Objectives: We aimed to explore the integration of these new modalities into existing women’s health services through an embedded implementation study, 2021-23.
Methods: At SUCCESS initiation, prevailing primary screening modalities were VIA (Burkina Faso, Côte d’Ivoire), Pap cytology (Guatemala) and a mix of both (Philippines). Within the wider introduction of HPV-TA in the four countries we analyzed a subset of sites through a hybrid effectiveness-implementation Type III study with parallel convergent mixed-methods. HPV-TA was implemented in both screen-treat and screen-triage-treat approaches, following algorithms recommended in 2019 WHO cervical cancer screening-and-treatment guidelines. The primary outcome was proportion of HPV-positive women returning for treatment/triage within 90 days; secondary outcomes included acceptability and feasibility. 10 sites/country were selected to ensure a maximum variation of characteristics (diverse service provision, rural/urban, facility level, on/off-site laboratories). Sample size for screening, powered at 80% to estimate the primary outcome, was 2200/country. 108 participants were purposively sampled for qualitative data collection, including from among those screened, providers, and facility managers. Women were given the option to self-collect samples. Providers were trained in counselling, sample collection and thermal ablation. We used a customized electronic clinical data collection tool, facility registries, surveys, in-depth and screening exit interviews, and key-informant interviews. Timepoints recorded included sample collection, laboratory turn-around, results disclosure and follow-up. Analysis used descriptive statistics, multi-variate logistic regression and rapid thematic analysis, with stratified analysis for women living with HIV (WLHIV).

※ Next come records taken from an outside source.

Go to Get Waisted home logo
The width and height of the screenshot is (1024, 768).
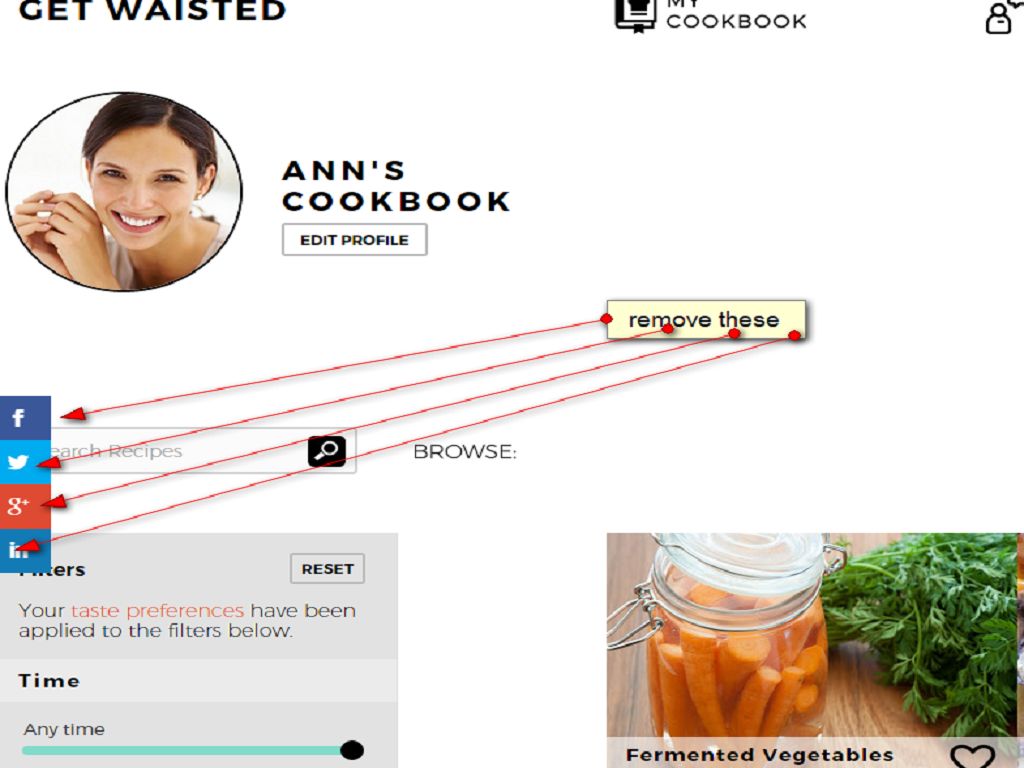[x=152, y=10]
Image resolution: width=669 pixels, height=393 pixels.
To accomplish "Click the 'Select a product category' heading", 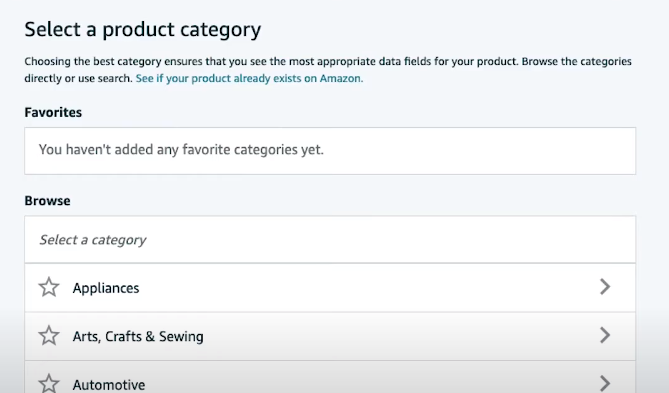I will point(143,30).
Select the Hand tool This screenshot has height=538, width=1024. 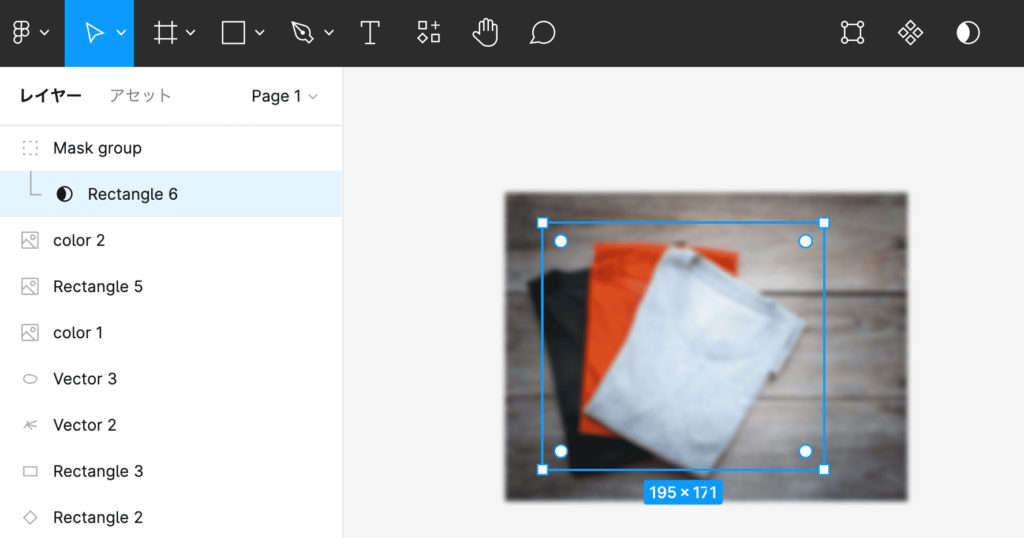click(485, 33)
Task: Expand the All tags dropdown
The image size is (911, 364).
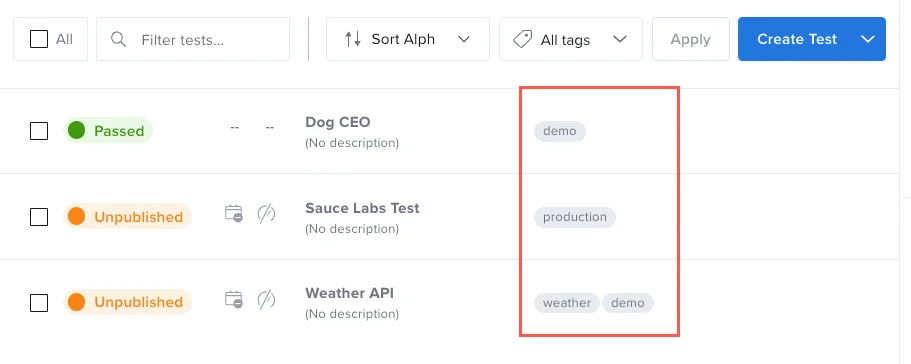Action: click(571, 39)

Results: 8600 women were enrolled across the four countries, 12% WLHIV. HPV-positivity rates ranged 8-12% for the general population and was significantly higher for WLHIV at 28-40% (p<0.05). Self-sampling rates ranged 68-94%. The primary outcome was measured at 18% in Côte d’Ivoire, 50% in Guatemala, 52% in Philippines, and 70% in Burkina Faso. Median time from sample-collection to return for any treatment/triage ranged 31-185 days. Receipt of test results >40 days was a significant predictor of women not returning in Côte d’Ivoire (aOR: 0.09 [0.04-0.21]; p<0.001) and in Burkina Faso (aOR: 0.09 [0.07 - 0.36]; p<0.001). Counselling effectiveness, facility cleanliness and self-sampling choice positively influenced acceptability among women, while providers valued self-efficacy in performing new tasks. Feasibility barriers for women included fear, travel time and out-of-pocket costs, and for providers, more onerous record-keeping burden and follow-up communication difficulties. Laboratory personnel cited barriers of managing surge processing and supply chain disruptions.
Conclusions: Barriers to timely return for evaluation and treatment are diverse, but the length of time in receiving laboratory results by women is a key factor. Nevertheless, HPV-testing and thermal ablation can be transitionally introduced in LMICs using a flexible multi-modality approach which allows complementary fit with existing (sometimes disparate) screening micro-systems while necessary health macro-system transformations like laboratory optimization are implemented.